Can anyone recommend a really fast API, ideally NEON-optimized for doing YUV to RGB conversion at runtime on the iPhone using the CPU? The accelerate framework's vImage doesn't provide anything suitable, sadly, and using vDSP, converting to floats and back seems suboptimal and almost as much work as writing NEON myself.
I know how to use the GPU for this via a shader, and in fact already do so for displaying my main video plane. Unfortunately, I also need to create and save RGBA textures of subregions of the display at runtime. Most of the good answers to this question involve shaders, but I don't want to use the GPU for that additional work, because:
(1) Although I could use RenderTextures and my YUV shader to convert and cache the regions, I don't want to add any more synchronization/complexity to the app. (I already pass textures from a CVTextureCache to Unity3D... I'm switching state from OpenGL behind Unity3D's back in many cases already and don't want to do any more debugging...)
(2) More practically I am writing a game, and don't have any GPU to spare (as games generally don't - I've given more presentations about how to get things off the GPU in the last few years than how to put things on it...)
(3) On the iPad, I have a spare core sitting there doing nothing.
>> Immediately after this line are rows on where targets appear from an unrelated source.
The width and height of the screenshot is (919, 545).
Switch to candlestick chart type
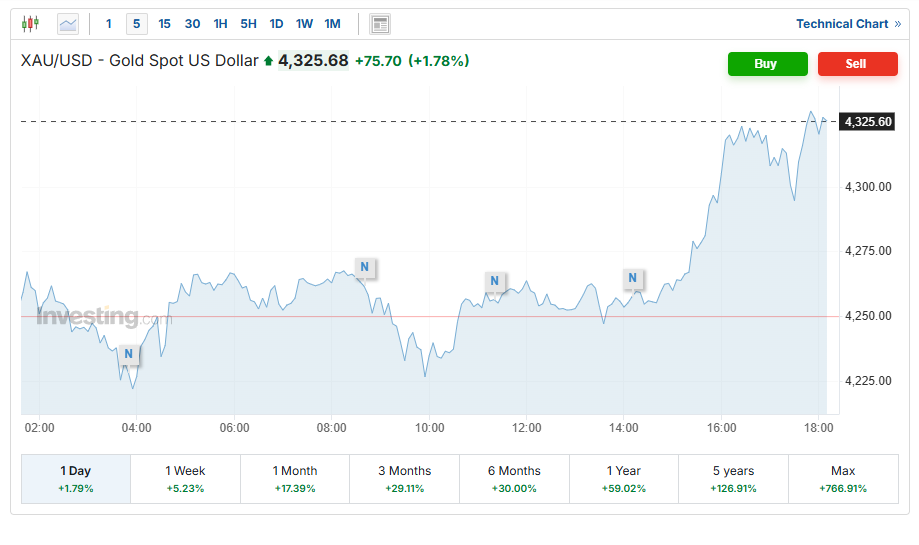click(x=30, y=24)
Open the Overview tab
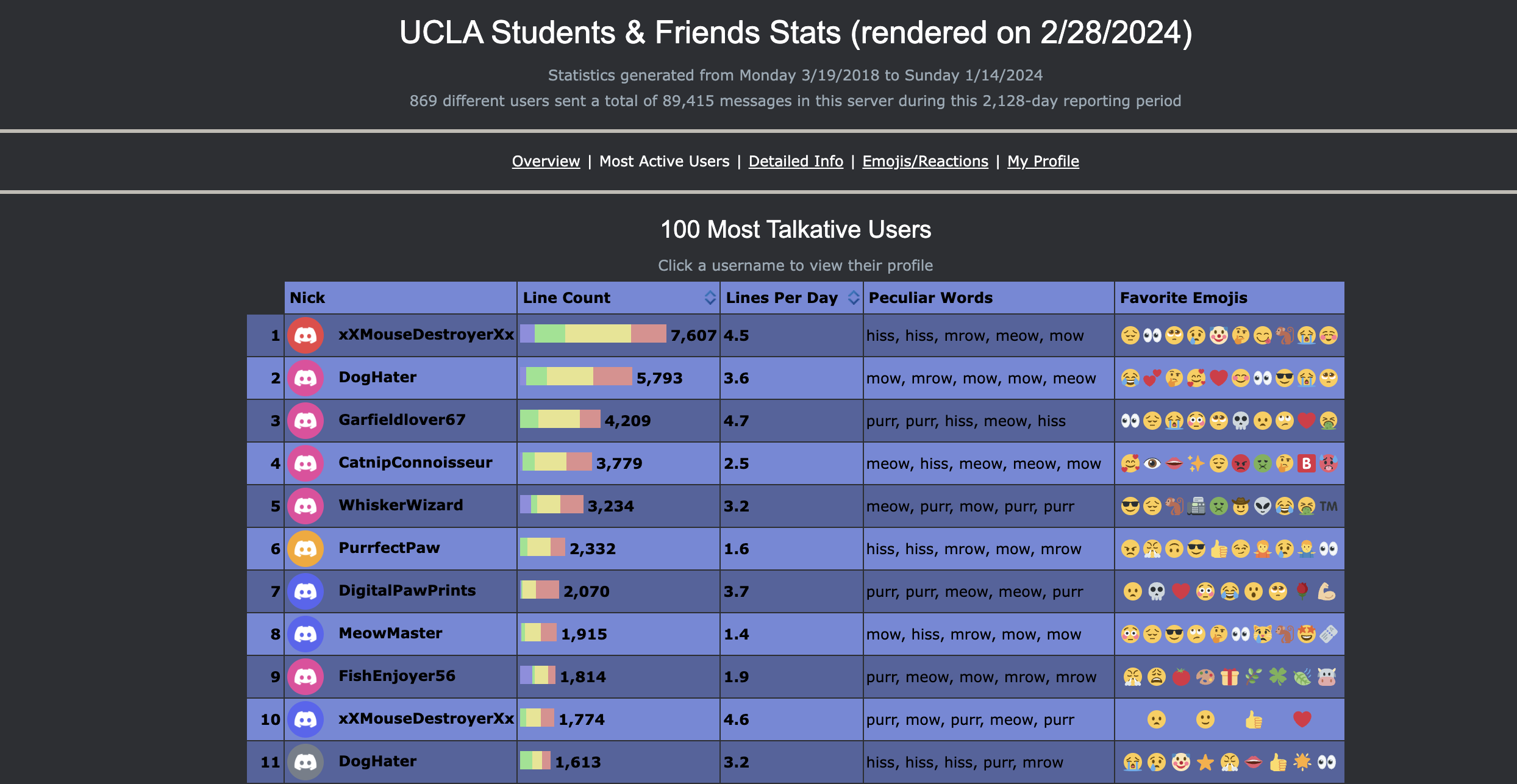 [x=546, y=162]
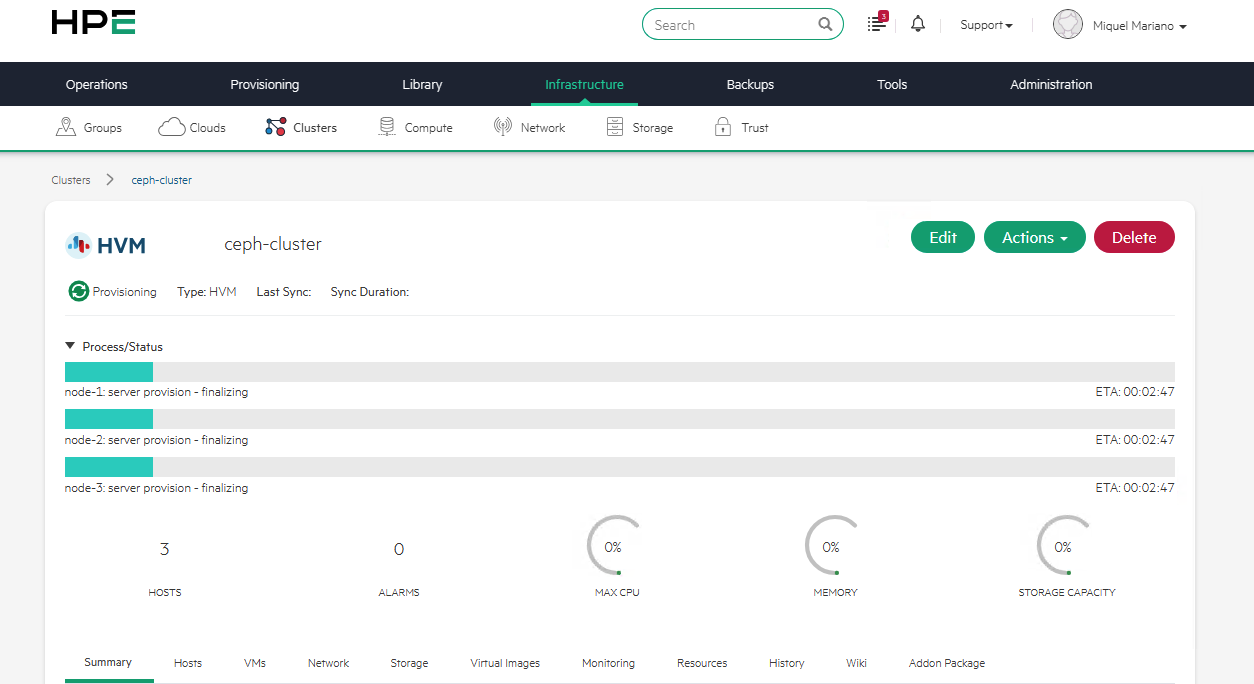Open the Backups menu

point(750,84)
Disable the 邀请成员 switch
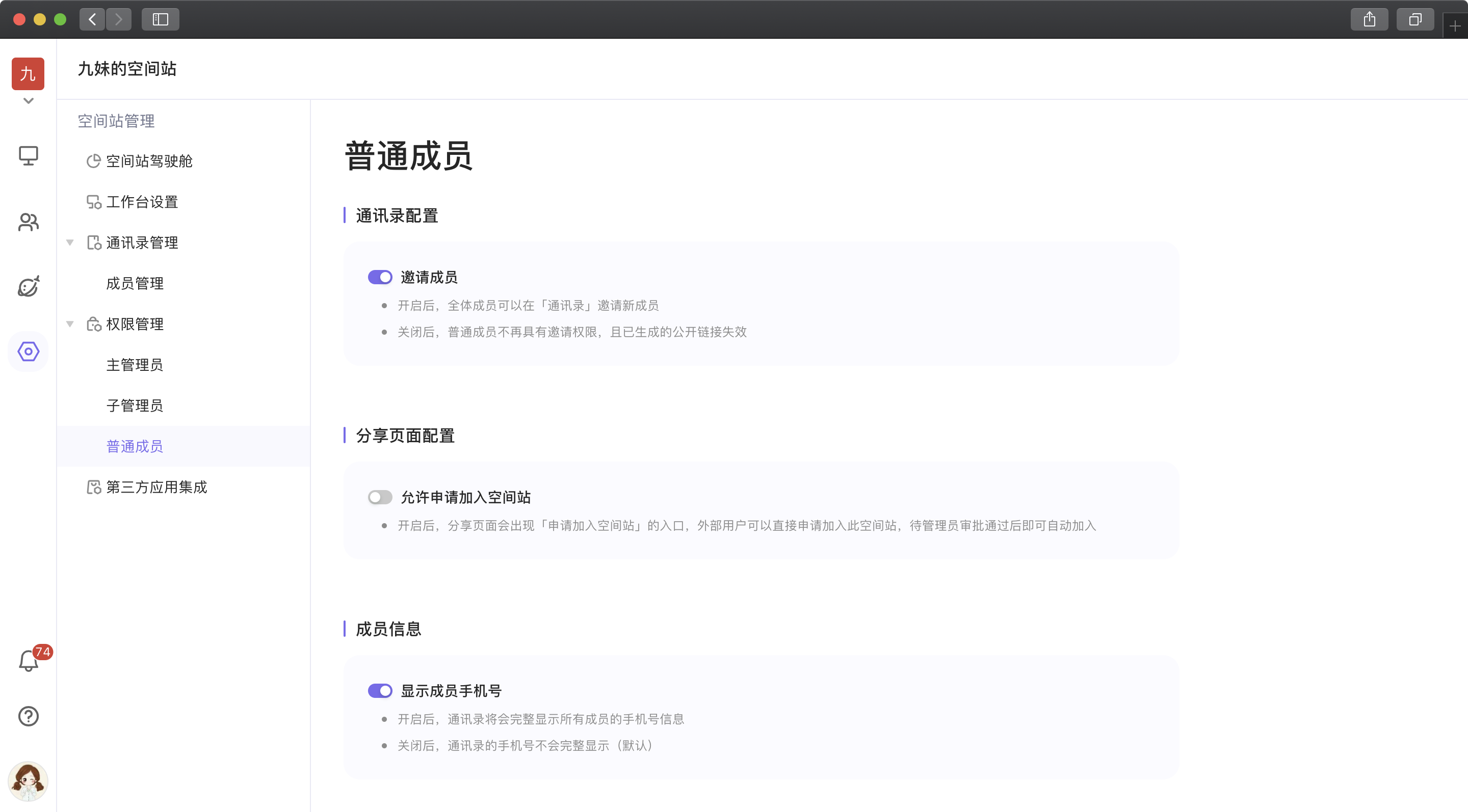This screenshot has width=1468, height=812. tap(380, 277)
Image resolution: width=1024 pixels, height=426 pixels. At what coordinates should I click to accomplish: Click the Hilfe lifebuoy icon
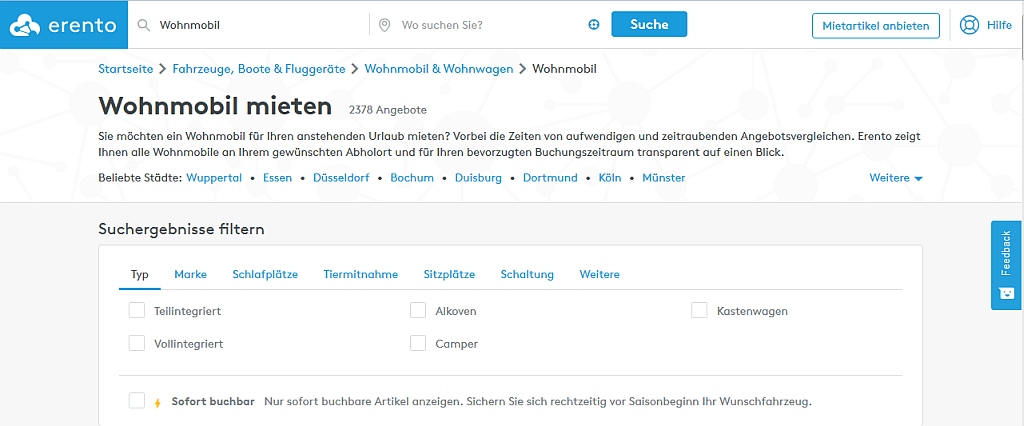(x=969, y=25)
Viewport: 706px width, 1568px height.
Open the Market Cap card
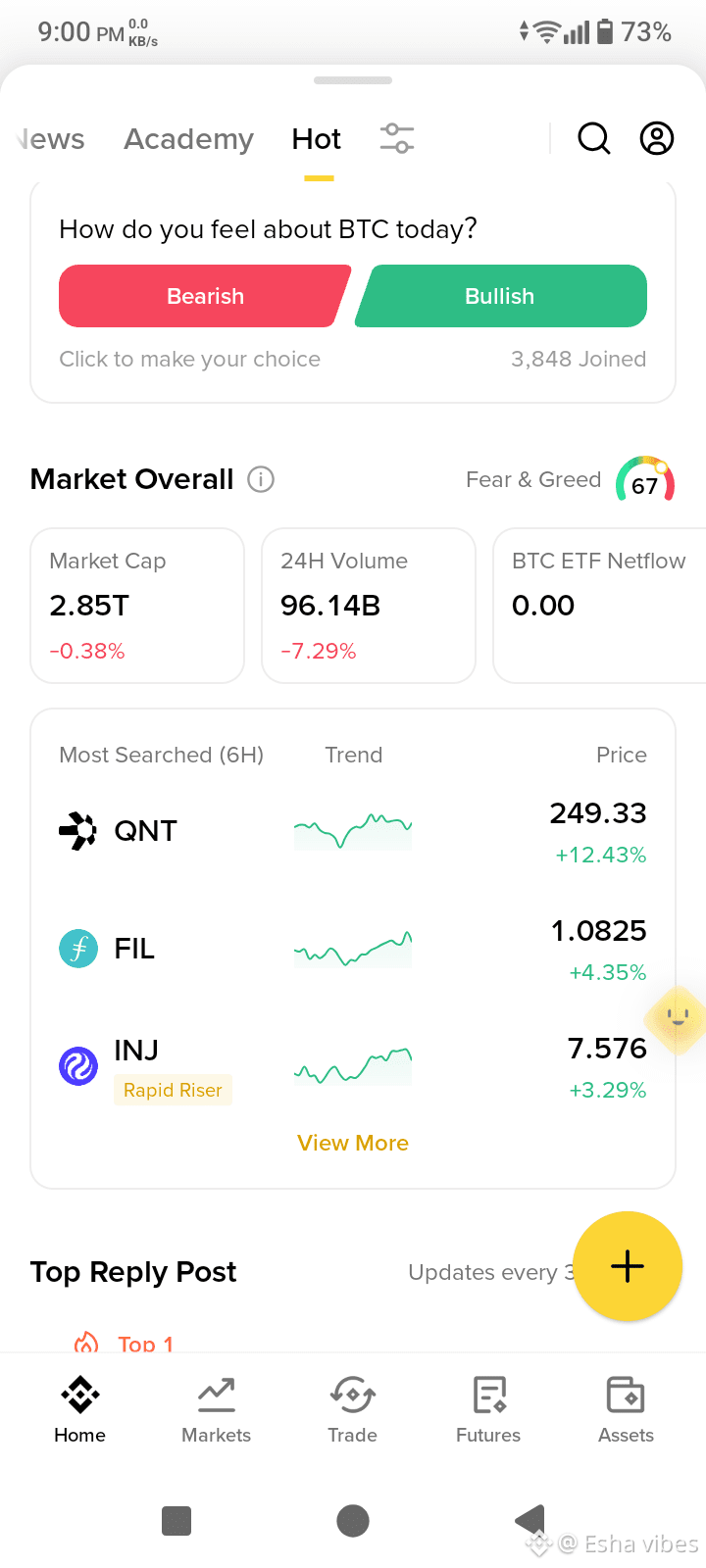[137, 606]
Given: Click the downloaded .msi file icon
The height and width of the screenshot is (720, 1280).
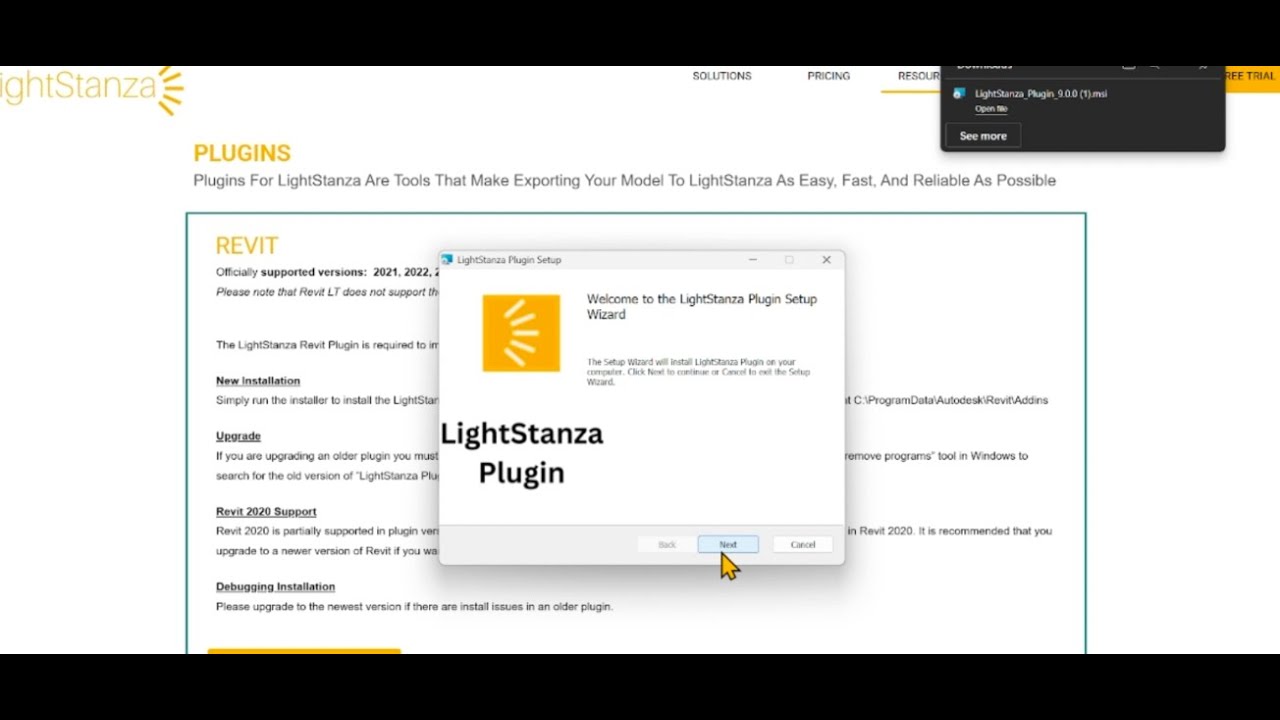Looking at the screenshot, I should tap(959, 94).
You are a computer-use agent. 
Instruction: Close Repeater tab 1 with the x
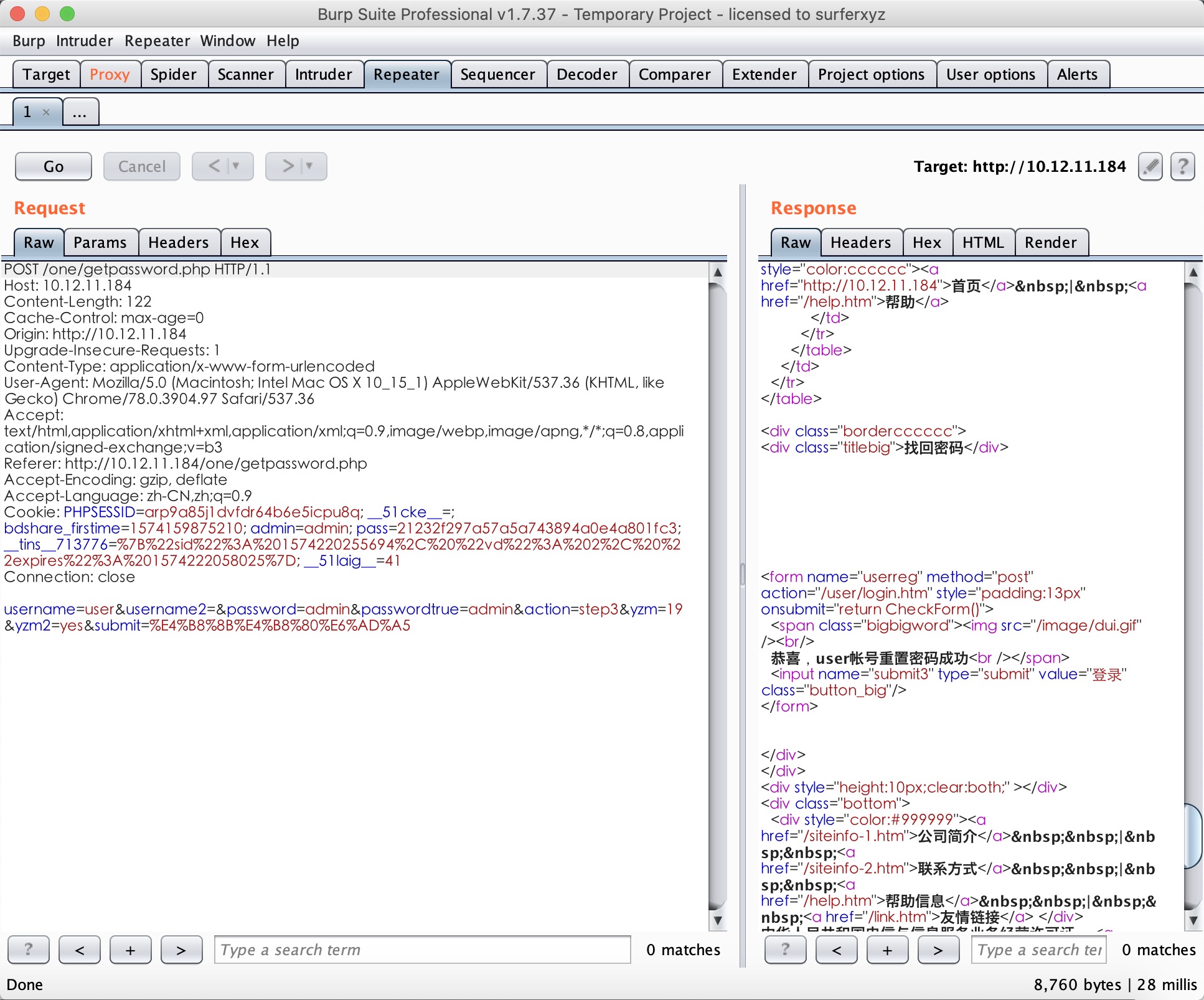tap(46, 112)
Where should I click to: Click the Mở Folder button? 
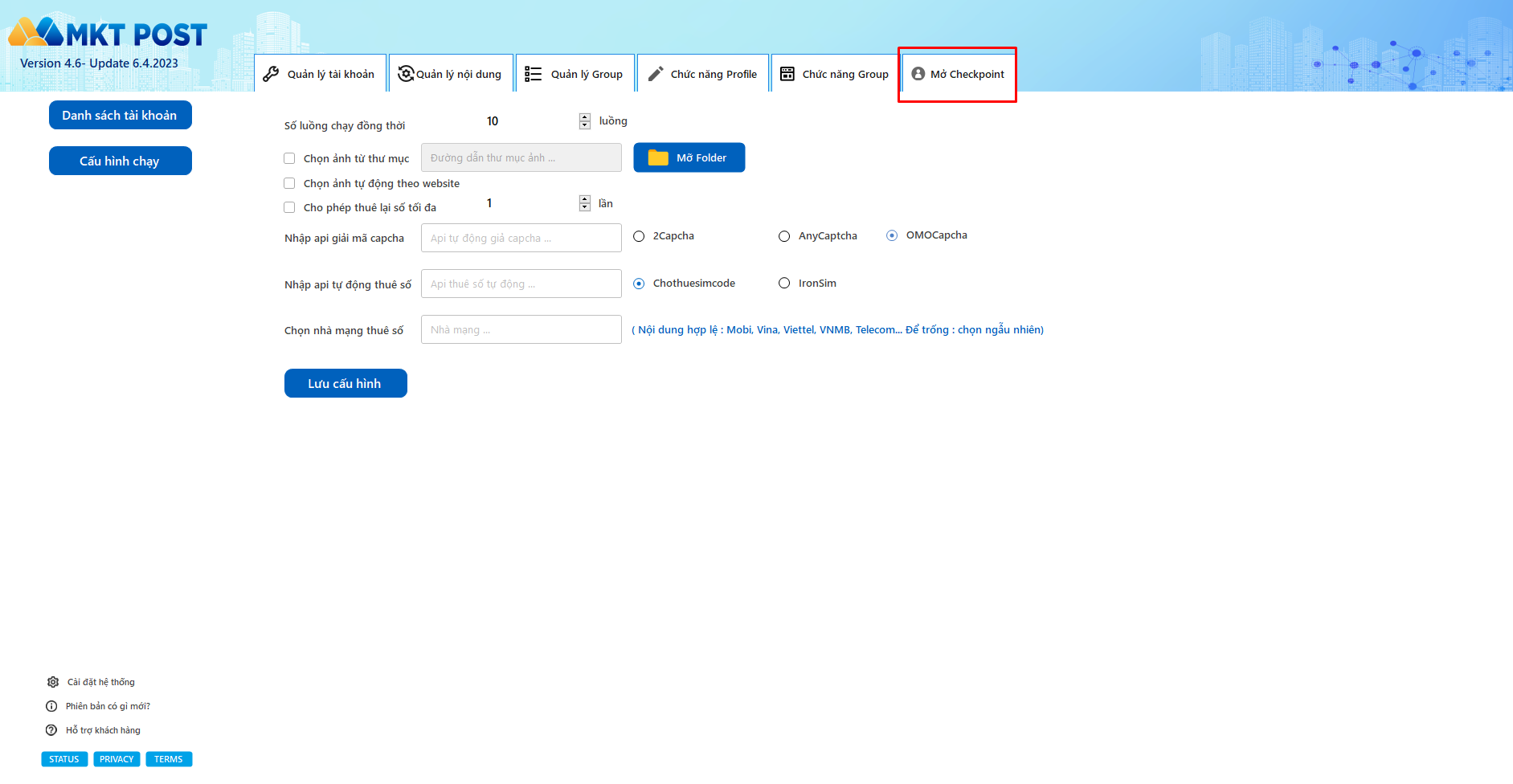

Whilst there are many libraries out there that will do YUV to RGBA, I'd love to save the time of writing my own NEON version. Right now I'm using OpenCV's implementation like this:
cv::cvtColor(avFoundationYUVCaptureMat, BGRAInputImage, CV_YUV420sp2BGRA, 4);
which is correct, but end-of-days slow.
If anyone has previously looked at other implementations (CoreImage? FFMpeg?) and can recommend one I'd be hugely grateful.
Thanks, Alex.